From the data that follows, copy every line with the string "Share".

## RECORDS FOR THE EXERCISE
*****
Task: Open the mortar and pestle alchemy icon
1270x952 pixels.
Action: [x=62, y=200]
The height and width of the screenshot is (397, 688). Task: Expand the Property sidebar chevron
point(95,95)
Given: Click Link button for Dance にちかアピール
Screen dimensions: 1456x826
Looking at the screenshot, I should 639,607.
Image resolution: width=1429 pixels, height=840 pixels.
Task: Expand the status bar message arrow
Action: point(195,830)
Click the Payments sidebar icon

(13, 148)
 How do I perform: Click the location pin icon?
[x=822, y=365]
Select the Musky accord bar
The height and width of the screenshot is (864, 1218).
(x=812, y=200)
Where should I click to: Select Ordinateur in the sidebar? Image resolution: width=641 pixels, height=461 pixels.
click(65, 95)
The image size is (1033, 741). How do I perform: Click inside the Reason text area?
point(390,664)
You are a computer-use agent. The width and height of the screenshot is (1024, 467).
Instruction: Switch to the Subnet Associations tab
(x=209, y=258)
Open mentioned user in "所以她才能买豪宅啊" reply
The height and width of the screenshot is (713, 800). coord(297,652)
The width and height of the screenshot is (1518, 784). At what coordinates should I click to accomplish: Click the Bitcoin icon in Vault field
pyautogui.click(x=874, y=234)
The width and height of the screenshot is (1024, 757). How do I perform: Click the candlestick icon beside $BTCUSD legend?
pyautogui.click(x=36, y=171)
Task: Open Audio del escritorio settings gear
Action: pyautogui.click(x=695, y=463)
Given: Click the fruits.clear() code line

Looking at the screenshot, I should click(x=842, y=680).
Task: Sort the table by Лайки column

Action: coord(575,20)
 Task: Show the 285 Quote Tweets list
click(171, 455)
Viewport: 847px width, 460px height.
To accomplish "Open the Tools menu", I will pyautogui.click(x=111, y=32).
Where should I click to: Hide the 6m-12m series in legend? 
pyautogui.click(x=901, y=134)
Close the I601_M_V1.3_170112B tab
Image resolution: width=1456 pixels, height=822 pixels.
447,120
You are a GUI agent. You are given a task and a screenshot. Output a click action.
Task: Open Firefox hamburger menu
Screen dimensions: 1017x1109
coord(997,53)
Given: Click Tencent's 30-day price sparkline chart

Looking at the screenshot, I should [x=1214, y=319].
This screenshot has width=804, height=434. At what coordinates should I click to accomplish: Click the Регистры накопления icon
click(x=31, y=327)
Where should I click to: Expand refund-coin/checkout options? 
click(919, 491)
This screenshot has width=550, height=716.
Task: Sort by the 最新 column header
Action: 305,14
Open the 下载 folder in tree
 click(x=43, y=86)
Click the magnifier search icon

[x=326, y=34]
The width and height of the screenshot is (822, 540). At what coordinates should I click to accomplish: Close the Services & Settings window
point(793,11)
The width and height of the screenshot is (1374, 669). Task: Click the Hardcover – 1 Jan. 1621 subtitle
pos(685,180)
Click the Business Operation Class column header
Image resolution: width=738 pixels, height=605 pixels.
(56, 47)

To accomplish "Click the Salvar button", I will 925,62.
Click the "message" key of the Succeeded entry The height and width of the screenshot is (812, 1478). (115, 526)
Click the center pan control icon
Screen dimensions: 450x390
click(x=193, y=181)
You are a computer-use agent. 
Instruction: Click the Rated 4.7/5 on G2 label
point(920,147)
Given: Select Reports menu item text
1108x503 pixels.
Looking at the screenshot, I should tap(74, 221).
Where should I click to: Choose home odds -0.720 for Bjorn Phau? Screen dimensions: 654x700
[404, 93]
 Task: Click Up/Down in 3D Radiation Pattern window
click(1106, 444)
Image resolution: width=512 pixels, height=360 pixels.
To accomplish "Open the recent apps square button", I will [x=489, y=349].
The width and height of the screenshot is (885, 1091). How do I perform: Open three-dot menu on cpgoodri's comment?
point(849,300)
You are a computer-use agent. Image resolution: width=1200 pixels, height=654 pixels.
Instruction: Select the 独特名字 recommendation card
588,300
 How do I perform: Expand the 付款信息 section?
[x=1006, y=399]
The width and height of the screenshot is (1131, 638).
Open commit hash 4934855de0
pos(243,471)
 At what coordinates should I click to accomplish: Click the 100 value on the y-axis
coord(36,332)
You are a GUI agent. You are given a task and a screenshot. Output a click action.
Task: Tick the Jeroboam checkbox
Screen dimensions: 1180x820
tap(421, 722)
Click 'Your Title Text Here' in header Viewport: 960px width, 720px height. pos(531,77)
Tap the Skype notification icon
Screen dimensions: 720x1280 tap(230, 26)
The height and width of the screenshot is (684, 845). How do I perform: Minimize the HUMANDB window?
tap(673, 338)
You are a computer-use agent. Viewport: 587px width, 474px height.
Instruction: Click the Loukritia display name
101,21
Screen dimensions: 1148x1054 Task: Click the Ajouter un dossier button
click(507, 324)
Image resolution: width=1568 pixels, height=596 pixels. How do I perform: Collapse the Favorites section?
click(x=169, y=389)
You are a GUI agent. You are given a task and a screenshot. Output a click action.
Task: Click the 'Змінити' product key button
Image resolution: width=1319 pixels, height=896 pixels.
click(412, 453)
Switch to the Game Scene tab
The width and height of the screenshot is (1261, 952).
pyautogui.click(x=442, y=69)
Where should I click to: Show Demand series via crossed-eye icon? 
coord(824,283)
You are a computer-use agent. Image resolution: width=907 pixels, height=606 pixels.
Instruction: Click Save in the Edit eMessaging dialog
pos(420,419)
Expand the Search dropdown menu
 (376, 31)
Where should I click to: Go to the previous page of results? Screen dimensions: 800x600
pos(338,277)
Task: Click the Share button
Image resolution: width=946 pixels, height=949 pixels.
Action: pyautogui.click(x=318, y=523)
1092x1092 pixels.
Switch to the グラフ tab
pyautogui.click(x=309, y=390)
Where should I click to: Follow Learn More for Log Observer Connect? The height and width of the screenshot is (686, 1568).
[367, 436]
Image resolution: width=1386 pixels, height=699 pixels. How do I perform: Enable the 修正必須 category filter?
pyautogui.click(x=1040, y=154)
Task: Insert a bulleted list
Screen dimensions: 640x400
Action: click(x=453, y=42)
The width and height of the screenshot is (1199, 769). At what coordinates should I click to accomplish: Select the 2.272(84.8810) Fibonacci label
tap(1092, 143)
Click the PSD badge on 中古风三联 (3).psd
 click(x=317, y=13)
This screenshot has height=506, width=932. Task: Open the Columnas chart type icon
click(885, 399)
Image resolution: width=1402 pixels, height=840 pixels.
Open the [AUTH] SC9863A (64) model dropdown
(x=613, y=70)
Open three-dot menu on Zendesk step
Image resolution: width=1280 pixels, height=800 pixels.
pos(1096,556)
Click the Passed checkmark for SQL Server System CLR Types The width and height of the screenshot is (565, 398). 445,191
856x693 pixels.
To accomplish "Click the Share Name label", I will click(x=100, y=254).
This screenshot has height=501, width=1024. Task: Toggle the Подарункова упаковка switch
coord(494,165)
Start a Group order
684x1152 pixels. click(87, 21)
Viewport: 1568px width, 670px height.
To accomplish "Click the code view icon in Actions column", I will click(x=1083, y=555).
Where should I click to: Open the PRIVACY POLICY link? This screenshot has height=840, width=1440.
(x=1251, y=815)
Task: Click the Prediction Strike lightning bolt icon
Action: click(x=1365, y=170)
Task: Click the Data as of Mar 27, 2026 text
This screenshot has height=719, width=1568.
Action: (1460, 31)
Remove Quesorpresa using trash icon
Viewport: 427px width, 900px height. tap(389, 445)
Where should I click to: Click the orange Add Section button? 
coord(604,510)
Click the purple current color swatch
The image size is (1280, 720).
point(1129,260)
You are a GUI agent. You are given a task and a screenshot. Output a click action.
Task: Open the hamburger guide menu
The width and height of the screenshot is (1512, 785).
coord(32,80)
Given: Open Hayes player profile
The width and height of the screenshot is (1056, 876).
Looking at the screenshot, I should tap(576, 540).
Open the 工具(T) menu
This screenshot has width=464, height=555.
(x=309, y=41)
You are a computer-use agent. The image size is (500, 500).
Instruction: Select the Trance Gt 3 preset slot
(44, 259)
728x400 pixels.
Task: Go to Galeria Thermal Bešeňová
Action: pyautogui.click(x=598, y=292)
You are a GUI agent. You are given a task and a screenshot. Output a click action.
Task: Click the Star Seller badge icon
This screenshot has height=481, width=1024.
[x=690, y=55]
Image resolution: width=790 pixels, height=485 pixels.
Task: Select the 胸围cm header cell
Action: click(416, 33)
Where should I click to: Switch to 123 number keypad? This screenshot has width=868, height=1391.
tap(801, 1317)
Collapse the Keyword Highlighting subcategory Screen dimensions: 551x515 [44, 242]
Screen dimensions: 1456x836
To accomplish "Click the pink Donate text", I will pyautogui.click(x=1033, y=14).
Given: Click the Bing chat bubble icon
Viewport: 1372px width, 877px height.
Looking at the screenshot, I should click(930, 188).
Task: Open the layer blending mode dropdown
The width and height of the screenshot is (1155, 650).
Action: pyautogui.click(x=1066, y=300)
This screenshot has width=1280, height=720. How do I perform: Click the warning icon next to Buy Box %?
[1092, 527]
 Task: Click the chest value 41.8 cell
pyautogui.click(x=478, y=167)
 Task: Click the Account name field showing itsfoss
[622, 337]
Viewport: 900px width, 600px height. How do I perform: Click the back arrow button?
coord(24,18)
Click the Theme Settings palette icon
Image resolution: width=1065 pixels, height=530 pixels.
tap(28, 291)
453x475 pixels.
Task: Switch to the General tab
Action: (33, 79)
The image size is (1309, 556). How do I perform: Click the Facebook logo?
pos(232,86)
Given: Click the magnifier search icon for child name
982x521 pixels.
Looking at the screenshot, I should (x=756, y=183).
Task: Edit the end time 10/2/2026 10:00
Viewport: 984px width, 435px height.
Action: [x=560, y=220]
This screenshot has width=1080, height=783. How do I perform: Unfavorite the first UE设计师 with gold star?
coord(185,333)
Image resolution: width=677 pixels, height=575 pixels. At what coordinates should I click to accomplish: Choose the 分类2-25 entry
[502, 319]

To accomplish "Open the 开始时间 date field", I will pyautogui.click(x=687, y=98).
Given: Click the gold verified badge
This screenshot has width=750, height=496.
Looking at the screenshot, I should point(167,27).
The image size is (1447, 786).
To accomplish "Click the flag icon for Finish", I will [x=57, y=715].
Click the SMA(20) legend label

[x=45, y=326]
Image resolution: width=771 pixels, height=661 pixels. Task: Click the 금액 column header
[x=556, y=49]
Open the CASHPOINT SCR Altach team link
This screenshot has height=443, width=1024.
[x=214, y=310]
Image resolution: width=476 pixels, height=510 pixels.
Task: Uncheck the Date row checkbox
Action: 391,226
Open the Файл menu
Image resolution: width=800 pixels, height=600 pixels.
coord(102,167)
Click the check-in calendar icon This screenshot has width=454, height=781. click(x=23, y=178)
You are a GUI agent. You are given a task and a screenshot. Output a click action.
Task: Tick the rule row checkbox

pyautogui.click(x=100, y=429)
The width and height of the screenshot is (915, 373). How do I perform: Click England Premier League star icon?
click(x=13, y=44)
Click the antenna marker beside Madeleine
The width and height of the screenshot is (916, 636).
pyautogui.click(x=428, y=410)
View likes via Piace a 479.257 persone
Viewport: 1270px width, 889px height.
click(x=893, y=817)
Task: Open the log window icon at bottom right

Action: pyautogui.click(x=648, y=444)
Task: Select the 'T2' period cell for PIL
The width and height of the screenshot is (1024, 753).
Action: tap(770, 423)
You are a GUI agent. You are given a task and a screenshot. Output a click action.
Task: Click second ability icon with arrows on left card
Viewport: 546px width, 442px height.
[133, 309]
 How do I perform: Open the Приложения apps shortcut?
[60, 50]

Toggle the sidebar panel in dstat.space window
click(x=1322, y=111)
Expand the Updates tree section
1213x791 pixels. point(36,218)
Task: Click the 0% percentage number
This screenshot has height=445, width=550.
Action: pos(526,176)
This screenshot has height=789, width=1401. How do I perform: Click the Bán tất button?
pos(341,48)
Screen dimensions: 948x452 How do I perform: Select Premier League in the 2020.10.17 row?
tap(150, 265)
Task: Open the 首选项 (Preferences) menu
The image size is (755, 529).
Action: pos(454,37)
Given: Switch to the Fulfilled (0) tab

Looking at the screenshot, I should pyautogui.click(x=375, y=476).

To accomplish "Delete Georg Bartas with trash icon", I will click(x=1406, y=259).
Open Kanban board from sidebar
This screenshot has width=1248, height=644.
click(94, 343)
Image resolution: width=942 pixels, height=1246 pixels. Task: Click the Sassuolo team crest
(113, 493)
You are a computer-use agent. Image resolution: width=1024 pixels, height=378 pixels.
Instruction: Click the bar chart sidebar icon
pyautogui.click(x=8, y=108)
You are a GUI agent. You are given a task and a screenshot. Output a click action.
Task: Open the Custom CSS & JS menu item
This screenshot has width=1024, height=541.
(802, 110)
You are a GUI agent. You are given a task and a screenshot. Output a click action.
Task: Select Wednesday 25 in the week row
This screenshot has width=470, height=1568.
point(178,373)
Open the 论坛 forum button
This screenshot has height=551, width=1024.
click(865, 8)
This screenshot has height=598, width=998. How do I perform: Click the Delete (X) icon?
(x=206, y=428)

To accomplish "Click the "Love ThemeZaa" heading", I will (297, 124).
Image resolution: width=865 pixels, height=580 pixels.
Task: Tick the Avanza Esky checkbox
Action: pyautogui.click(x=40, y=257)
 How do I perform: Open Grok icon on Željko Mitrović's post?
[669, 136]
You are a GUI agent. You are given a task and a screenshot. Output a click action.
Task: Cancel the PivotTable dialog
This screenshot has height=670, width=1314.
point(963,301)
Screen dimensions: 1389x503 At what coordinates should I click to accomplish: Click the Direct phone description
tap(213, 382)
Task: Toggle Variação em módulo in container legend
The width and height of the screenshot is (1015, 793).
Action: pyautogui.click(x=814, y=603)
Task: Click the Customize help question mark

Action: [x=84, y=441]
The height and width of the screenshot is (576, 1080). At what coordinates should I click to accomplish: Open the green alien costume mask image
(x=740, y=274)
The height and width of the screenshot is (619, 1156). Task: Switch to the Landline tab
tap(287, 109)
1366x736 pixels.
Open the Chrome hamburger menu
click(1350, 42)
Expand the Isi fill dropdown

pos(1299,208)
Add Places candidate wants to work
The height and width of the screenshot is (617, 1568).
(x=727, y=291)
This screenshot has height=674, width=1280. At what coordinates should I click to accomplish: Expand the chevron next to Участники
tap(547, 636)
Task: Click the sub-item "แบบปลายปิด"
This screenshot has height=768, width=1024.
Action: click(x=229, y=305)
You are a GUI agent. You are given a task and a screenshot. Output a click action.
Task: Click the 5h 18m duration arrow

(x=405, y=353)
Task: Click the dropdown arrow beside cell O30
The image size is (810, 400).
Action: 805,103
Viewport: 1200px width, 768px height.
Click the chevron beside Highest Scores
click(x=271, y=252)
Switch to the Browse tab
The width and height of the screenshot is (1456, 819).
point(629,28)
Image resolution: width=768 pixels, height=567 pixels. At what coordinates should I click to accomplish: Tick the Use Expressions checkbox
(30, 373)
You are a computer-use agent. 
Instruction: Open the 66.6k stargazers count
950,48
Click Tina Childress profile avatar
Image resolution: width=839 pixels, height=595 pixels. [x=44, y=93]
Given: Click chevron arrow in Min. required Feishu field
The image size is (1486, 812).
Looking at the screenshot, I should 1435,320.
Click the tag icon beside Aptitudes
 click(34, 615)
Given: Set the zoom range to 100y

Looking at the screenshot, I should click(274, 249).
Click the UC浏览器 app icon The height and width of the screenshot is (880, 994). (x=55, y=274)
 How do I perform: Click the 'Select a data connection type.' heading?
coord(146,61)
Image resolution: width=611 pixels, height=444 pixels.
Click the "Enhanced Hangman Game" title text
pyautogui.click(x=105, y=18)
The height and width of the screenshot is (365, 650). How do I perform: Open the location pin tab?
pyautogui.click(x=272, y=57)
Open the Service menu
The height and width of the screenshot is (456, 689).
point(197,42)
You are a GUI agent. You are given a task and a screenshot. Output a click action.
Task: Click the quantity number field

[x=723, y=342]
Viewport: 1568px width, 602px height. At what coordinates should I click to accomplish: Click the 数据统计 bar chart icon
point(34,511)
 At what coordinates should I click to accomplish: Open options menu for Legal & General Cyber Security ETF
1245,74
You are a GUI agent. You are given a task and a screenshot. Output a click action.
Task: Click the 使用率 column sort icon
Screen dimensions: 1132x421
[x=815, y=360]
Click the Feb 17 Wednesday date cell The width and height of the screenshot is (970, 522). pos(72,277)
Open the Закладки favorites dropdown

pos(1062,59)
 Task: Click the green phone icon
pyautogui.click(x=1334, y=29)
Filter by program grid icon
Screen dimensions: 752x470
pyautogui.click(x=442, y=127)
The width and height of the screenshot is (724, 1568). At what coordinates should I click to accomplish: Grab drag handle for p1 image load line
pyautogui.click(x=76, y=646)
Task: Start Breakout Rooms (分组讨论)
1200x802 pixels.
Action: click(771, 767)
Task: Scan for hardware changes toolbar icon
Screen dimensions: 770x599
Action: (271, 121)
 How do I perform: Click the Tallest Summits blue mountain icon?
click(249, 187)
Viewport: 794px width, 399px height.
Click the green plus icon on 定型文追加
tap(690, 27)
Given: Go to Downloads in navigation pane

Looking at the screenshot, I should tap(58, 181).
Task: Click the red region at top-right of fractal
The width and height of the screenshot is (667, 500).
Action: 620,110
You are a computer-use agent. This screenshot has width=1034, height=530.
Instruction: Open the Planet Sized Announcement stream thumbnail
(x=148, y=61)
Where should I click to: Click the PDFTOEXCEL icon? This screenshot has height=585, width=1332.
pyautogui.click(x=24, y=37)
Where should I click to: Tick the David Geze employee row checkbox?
*****
## WRITTEN SOLUTION
Task: Click the Share button
To accomplish "Click the Share Name label", I will click(x=100, y=254).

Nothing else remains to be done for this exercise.